GLOBAL - International pension funds which invested in the US and were impacted negatively by the ‘weak US dollar policy' may find the dwindling returns more to do with China and less to do with Japan, say leading experts.
It has been generally thought that the US is most concerned about Japan’s consistent attempts to prevent the Japanese yen from strengthening, but there is now some evidence to suggest that its major cause for concern is China’s fixed peg against the greenback, according to Simon Derrick, head of research at the Bank of New York in London.
Vice president at the National Association of Manufacturers, Frank Vargo, in his May testimony on China, emphasised the need to “press China to end the manipulation of its currency and allow the yuan/dollar to be determined by the market.”
Leading emerging markets expert Mark Mobius, president of Franklin Templeton Investments, noted that the undervaluation of currency and the export push has led to a build up in foreign reserves in China, now totalling US$273bn.
By some estimates the Chinese yuan is 40% undervalued which means that “the Chinese currency is a major factor in the rising trade imbalance,” said Vargo. The US trade deficit with China clocks in at US$103bn.
But some experts question whether the ‘weak US dollar policy’, as it has become known in investment circles, is actually an orchestrated programme. BoNY’s Derrick believes that “it is wrong to characterise the US as seeking to weaken the US dollar.”

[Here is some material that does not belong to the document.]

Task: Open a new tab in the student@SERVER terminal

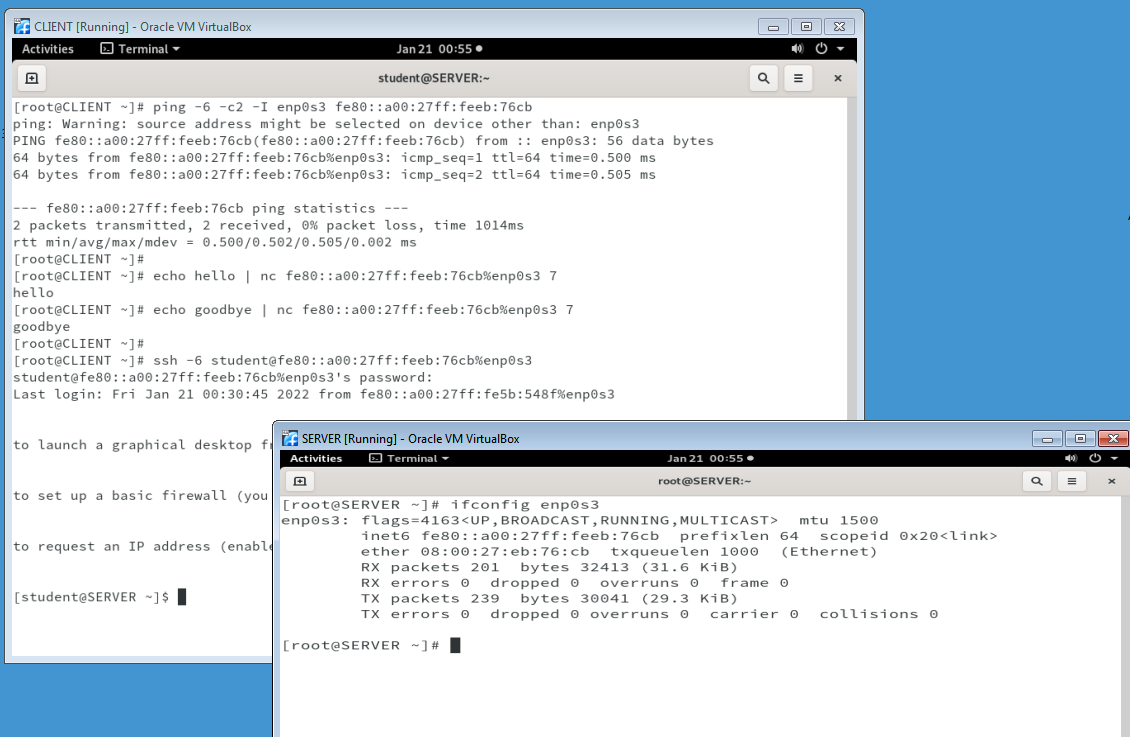Action: (x=31, y=78)
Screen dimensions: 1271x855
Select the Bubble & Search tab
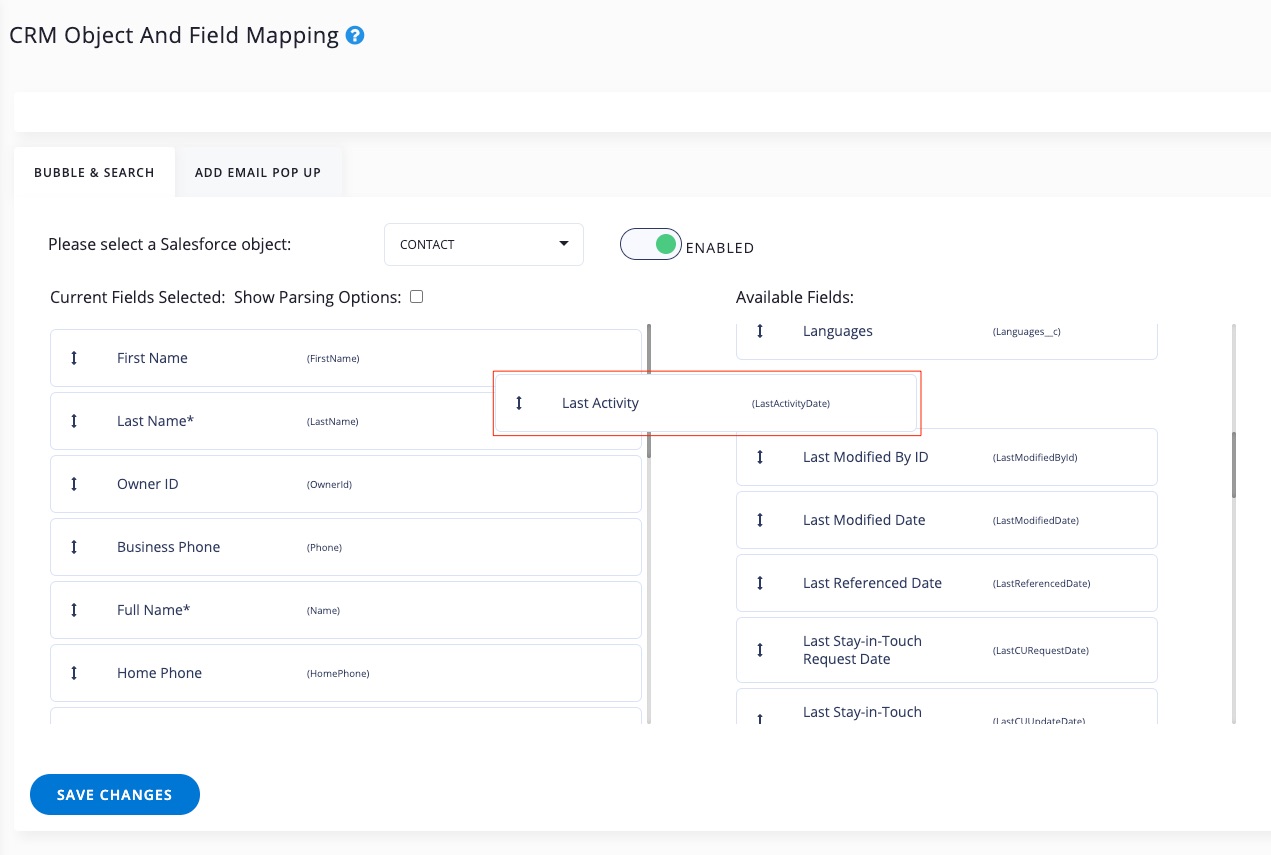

Rather they want other countries to stop artificially protecting their currencies. By abandoning such regimes, the US believes that they will be forced to stop protecting their domestic economies via artificially weak currencies and bring in the kinds of economic reform that are needed if they are to play a meaningful role in reviving economic growth worldwide.”
Rob Zink, director of portfolio strategies at Bridgewater Associates, noted: “Generally specific interventions may slow down a movement but they don’t reverse a movement.
“The fundamental drivers that are causing a currency to fall are not changed by an intervention on the part of a central bank.”